### DIRECTION
Turn the records into a numbered list, from the line with "Screen dimensions: 616x545" up to and including the line with "Action: point(1054,440)", leaving out any blank lines.

### RECORDS TO USE

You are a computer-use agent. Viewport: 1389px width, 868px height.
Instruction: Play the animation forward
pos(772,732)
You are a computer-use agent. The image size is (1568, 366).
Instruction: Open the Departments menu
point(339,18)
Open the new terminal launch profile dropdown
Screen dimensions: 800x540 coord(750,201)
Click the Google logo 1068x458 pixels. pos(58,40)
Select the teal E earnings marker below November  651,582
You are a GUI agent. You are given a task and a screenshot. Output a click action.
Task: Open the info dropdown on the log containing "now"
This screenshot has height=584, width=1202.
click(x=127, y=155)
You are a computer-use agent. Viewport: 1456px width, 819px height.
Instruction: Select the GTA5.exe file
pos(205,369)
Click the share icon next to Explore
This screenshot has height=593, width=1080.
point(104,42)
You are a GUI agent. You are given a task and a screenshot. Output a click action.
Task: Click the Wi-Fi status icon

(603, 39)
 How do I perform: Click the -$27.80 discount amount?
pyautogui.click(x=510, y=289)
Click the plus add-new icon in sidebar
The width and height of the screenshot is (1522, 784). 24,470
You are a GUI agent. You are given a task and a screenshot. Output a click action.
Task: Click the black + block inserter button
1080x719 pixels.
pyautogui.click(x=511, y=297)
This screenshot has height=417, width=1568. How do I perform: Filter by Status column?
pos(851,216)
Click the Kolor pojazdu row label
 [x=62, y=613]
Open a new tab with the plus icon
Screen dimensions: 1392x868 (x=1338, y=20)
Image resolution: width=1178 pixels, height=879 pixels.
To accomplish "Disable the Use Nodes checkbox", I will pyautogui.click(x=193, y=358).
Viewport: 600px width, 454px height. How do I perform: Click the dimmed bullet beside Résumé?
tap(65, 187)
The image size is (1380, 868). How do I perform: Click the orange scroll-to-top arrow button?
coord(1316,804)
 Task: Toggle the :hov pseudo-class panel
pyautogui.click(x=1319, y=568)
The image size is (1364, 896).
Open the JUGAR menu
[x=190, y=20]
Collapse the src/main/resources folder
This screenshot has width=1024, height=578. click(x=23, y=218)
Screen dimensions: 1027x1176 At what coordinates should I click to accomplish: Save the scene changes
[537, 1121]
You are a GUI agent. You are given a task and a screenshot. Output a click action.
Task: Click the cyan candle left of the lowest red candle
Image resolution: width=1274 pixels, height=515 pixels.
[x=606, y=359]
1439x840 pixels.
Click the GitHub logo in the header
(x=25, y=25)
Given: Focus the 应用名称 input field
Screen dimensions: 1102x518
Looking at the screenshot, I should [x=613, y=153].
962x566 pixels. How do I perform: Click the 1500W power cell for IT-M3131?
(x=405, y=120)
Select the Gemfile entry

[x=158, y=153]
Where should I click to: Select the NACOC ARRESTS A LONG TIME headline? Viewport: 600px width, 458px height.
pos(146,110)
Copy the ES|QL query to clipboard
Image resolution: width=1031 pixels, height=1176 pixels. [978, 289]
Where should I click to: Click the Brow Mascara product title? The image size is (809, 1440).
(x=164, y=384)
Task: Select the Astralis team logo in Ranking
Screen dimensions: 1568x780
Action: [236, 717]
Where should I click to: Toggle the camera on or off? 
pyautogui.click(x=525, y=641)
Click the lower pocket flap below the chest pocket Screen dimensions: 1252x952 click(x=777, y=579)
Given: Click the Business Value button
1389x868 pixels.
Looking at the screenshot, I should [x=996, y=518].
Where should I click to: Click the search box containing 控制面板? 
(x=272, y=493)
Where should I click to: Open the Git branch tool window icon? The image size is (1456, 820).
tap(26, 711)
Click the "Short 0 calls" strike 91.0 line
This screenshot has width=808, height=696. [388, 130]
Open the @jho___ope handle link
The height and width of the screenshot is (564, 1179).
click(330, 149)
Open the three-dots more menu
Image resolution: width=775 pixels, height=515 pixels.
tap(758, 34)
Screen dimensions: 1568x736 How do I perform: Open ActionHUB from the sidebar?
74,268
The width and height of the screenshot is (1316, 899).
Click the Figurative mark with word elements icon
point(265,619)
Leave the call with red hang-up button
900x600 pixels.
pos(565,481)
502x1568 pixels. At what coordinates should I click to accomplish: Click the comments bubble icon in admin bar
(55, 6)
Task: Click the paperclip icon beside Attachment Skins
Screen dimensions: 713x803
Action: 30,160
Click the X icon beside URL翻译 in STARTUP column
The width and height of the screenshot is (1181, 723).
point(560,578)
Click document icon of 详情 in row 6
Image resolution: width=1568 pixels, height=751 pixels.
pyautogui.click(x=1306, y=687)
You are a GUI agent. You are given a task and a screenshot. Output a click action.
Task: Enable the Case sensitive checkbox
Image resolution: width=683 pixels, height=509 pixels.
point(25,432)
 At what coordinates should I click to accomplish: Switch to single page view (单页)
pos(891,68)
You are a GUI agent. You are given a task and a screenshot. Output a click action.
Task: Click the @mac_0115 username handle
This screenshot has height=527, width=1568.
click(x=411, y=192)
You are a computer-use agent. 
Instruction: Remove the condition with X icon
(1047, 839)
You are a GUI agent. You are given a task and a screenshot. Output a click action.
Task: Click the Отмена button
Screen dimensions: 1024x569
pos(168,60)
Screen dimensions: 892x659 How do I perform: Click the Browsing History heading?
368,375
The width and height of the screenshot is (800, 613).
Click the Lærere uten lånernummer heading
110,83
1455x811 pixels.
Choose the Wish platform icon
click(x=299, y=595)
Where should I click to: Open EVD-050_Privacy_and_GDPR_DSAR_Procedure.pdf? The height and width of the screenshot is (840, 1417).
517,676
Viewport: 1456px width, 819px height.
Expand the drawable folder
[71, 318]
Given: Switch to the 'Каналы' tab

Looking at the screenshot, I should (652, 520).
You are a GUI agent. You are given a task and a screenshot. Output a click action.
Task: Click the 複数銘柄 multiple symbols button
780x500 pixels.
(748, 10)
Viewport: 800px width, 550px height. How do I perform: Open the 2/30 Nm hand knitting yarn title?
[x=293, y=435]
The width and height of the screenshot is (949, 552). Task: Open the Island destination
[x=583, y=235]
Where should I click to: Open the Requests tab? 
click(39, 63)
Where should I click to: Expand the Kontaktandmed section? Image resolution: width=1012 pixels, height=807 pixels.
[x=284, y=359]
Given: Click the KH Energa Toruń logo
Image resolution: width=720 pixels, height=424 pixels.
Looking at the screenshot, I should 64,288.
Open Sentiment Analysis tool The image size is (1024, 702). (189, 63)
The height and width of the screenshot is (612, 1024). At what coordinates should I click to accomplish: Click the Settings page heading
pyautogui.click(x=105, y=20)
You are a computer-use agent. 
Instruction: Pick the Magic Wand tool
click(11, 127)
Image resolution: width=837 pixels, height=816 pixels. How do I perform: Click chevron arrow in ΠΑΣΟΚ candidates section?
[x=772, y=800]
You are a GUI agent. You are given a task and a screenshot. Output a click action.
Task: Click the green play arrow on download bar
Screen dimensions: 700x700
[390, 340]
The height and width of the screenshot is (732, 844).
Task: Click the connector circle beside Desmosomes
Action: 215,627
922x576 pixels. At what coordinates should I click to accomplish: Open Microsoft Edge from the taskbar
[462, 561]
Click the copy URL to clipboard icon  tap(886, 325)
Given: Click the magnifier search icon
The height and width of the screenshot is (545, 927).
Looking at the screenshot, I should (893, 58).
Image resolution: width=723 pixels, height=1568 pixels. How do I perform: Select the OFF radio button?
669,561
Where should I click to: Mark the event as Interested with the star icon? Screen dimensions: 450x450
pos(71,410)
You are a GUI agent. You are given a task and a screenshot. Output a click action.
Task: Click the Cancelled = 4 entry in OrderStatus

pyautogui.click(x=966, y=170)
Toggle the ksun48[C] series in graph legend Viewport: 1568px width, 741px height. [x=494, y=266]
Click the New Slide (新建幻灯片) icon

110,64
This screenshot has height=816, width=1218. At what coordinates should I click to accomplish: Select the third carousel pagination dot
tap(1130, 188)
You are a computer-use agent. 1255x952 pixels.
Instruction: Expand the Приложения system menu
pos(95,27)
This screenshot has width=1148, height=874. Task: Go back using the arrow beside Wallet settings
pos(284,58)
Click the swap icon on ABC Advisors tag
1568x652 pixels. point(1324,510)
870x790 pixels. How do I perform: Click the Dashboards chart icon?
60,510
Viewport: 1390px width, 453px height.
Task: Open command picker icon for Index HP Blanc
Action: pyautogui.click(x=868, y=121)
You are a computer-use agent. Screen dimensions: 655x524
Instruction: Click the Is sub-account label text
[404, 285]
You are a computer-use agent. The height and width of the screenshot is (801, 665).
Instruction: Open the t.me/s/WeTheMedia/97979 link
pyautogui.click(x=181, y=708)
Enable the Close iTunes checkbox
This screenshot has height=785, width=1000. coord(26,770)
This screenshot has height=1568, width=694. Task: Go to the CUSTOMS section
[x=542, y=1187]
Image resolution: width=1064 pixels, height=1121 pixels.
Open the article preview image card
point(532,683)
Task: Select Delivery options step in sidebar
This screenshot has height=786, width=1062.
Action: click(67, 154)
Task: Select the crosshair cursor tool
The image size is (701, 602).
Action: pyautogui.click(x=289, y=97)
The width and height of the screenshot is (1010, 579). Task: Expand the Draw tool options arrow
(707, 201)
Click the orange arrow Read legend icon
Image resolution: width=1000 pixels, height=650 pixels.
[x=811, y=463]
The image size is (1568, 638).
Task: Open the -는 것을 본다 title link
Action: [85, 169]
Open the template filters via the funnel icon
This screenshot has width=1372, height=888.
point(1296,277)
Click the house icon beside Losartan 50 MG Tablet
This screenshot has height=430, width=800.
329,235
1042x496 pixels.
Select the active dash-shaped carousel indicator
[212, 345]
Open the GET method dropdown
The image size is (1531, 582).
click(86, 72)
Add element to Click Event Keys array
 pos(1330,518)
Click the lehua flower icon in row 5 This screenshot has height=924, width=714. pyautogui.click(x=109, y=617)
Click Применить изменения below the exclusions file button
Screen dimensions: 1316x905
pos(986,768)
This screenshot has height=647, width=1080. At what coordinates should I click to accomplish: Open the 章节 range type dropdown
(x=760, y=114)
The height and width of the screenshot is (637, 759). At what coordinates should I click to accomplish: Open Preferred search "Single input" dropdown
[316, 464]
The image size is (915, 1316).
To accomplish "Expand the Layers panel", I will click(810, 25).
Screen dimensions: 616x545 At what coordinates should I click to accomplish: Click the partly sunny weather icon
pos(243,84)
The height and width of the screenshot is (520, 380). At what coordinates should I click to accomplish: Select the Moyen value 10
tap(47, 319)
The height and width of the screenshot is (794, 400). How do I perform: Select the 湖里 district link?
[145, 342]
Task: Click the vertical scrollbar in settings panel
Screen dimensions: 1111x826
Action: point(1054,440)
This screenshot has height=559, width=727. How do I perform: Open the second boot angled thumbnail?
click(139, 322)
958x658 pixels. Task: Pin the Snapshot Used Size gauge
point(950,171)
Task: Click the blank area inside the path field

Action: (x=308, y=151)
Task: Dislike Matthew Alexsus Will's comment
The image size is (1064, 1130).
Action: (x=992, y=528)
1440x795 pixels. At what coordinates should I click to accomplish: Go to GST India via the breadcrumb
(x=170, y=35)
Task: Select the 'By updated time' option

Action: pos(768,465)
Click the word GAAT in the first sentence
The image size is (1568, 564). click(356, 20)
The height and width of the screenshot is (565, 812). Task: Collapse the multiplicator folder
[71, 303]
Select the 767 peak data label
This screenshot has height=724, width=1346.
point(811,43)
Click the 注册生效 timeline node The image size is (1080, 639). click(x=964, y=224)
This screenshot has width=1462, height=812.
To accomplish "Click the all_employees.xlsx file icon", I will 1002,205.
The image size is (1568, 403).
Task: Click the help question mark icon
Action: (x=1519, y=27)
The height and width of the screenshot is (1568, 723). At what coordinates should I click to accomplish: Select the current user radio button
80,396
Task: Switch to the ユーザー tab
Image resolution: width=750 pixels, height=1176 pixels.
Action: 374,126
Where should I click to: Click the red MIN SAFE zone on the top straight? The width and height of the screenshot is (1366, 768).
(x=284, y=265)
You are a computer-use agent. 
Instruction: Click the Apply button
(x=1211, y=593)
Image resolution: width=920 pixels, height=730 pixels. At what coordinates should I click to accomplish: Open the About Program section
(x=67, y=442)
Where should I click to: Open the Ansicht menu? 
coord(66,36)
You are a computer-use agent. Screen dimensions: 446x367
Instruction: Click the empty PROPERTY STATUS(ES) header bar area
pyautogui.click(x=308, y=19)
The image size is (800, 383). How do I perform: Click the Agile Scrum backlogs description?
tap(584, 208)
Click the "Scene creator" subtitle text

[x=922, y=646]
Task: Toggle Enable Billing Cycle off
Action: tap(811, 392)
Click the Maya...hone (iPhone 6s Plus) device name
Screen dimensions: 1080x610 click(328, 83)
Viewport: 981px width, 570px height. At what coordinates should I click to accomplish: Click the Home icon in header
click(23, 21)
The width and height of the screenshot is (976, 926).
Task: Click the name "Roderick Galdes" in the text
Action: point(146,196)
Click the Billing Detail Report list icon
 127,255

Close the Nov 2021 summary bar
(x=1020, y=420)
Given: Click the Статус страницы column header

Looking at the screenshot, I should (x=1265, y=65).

### ANSWER TO THIS TASK
1. Screen dimensions: 616x545 At what coordinates should I click to accomplish: Click the partly sunny weather icon
2. pos(243,84)
3. The height and width of the screenshot is (520, 380). At what coordinates should I click to accomplish: Select the Moyen value 10
4. tap(47, 319)
5. The height and width of the screenshot is (794, 400). How do I perform: Select the 湖里 district link?
6. [145, 342]
7. Task: Click the vertical scrollbar in settings panel
8. Screen dimensions: 1111x826
9. Action: point(1054,440)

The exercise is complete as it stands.